● Supplied material
--*--
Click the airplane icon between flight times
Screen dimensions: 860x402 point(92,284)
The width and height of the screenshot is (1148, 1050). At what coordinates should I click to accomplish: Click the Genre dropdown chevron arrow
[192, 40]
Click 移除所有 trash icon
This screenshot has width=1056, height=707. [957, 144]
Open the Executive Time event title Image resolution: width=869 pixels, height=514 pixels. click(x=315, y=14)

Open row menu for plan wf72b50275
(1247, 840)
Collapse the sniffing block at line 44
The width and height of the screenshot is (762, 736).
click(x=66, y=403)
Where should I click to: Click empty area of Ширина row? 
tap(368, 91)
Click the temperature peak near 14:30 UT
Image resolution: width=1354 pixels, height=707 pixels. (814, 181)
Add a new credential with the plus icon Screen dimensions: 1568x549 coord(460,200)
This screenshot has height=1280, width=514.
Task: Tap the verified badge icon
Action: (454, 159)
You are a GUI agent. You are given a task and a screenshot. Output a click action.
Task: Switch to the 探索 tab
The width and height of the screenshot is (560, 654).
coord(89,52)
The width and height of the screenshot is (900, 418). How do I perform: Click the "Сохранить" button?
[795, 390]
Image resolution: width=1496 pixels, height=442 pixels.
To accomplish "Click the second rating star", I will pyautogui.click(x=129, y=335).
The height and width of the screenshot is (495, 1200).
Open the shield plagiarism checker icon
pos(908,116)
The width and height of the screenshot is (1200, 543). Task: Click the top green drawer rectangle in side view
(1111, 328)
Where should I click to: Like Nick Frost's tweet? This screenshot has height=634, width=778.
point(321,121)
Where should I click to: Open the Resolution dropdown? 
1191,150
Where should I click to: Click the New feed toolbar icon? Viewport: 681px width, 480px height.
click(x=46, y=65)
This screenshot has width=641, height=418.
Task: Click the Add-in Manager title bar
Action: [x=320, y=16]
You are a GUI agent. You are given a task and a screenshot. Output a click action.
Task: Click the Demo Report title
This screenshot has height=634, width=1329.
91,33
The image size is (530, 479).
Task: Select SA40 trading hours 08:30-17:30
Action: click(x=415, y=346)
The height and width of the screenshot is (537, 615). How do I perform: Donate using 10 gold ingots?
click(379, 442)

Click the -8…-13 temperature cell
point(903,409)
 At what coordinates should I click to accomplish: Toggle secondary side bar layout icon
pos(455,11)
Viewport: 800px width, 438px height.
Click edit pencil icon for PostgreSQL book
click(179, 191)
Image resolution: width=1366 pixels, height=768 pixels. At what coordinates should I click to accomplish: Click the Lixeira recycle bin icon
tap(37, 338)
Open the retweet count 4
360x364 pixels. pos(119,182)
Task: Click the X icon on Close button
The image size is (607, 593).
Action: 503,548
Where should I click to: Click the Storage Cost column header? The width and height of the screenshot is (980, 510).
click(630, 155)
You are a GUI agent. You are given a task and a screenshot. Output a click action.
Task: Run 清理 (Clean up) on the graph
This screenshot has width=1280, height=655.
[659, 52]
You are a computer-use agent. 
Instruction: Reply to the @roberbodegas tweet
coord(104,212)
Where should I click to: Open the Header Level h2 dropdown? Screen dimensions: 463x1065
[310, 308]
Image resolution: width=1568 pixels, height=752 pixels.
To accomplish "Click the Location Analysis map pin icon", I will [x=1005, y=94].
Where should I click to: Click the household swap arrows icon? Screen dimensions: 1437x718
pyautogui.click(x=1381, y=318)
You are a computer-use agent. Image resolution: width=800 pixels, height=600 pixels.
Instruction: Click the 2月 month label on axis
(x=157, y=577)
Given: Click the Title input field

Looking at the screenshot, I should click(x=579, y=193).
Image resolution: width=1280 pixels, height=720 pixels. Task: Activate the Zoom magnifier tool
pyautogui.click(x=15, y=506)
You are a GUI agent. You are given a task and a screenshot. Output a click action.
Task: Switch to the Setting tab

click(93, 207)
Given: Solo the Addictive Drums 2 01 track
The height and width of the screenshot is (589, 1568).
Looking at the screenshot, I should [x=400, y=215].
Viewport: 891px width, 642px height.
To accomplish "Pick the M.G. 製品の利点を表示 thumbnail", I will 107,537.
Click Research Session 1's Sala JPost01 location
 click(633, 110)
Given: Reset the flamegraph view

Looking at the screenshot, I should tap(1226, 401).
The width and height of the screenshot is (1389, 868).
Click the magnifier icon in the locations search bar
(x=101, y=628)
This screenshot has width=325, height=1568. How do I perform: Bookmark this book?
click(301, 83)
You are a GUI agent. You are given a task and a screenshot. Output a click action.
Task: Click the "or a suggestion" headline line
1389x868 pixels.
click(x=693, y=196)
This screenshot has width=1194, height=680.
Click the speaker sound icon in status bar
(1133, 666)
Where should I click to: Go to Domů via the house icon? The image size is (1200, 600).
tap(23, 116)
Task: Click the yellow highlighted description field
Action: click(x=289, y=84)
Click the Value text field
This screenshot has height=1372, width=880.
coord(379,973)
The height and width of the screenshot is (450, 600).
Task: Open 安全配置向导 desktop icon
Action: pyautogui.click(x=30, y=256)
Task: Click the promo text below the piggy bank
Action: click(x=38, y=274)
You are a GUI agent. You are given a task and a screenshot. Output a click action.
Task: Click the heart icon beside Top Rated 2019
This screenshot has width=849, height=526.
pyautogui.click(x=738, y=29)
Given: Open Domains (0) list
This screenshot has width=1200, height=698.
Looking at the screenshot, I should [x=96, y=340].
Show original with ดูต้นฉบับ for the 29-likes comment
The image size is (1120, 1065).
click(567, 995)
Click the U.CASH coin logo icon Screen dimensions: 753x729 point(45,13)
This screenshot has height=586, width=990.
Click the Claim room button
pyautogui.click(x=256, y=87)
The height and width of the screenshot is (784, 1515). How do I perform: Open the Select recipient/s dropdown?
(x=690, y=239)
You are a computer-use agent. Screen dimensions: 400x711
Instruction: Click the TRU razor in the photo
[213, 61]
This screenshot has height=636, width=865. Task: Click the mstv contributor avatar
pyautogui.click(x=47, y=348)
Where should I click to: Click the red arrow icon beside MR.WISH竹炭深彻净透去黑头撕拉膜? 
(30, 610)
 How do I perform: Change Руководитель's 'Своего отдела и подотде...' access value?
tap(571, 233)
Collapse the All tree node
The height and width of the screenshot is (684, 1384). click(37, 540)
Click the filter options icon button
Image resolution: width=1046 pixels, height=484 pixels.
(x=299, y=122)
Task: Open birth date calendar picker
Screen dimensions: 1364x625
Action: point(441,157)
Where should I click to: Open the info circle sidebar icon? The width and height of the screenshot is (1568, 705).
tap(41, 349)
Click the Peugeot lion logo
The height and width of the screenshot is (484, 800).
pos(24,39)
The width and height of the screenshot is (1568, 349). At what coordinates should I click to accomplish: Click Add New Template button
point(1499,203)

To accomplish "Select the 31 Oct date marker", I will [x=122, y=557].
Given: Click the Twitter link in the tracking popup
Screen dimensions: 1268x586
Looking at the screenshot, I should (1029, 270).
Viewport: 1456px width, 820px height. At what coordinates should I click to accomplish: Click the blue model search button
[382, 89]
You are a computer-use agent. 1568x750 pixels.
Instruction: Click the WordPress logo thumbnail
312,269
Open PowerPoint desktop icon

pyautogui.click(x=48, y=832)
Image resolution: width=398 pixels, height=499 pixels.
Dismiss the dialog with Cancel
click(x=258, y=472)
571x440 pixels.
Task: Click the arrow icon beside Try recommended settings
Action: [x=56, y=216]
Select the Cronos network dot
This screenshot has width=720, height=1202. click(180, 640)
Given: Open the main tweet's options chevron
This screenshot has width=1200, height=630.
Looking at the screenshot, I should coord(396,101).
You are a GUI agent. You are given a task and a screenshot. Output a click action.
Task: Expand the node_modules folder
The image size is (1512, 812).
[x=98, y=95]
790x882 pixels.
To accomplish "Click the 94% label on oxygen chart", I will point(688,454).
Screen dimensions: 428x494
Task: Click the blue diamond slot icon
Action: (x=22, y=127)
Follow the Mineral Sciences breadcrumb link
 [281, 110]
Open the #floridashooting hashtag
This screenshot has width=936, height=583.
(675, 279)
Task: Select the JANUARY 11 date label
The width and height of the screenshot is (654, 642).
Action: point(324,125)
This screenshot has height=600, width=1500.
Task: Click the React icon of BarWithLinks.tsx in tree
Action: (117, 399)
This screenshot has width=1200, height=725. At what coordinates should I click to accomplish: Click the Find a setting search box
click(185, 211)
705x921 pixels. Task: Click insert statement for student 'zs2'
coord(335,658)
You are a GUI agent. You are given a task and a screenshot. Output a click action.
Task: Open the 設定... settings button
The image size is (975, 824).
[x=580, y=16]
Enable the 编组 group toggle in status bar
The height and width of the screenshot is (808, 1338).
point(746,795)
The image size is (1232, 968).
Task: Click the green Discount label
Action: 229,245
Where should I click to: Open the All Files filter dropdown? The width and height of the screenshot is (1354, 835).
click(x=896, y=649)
--*--
● What this task involves
Repeat, exactly and only, the lines above from the one containing "This screenshot has width=1200, height=725." through the end of the material.

● Answer for the task
This screenshot has width=1200, height=725. At what coordinates should I click to accomplish: Click the Find a setting search box
click(185, 211)
705x921 pixels. Task: Click insert statement for student 'zs2'
coord(335,658)
You are a GUI agent. You are given a task and a screenshot. Output a click action.
Task: Open the 設定... settings button
The image size is (975, 824).
[x=580, y=16]
Enable the 编组 group toggle in status bar
The height and width of the screenshot is (808, 1338).
point(746,795)
The image size is (1232, 968).
Task: Click the green Discount label
Action: 229,245
Where should I click to: Open the All Files filter dropdown? The width and height of the screenshot is (1354, 835).
click(x=896, y=649)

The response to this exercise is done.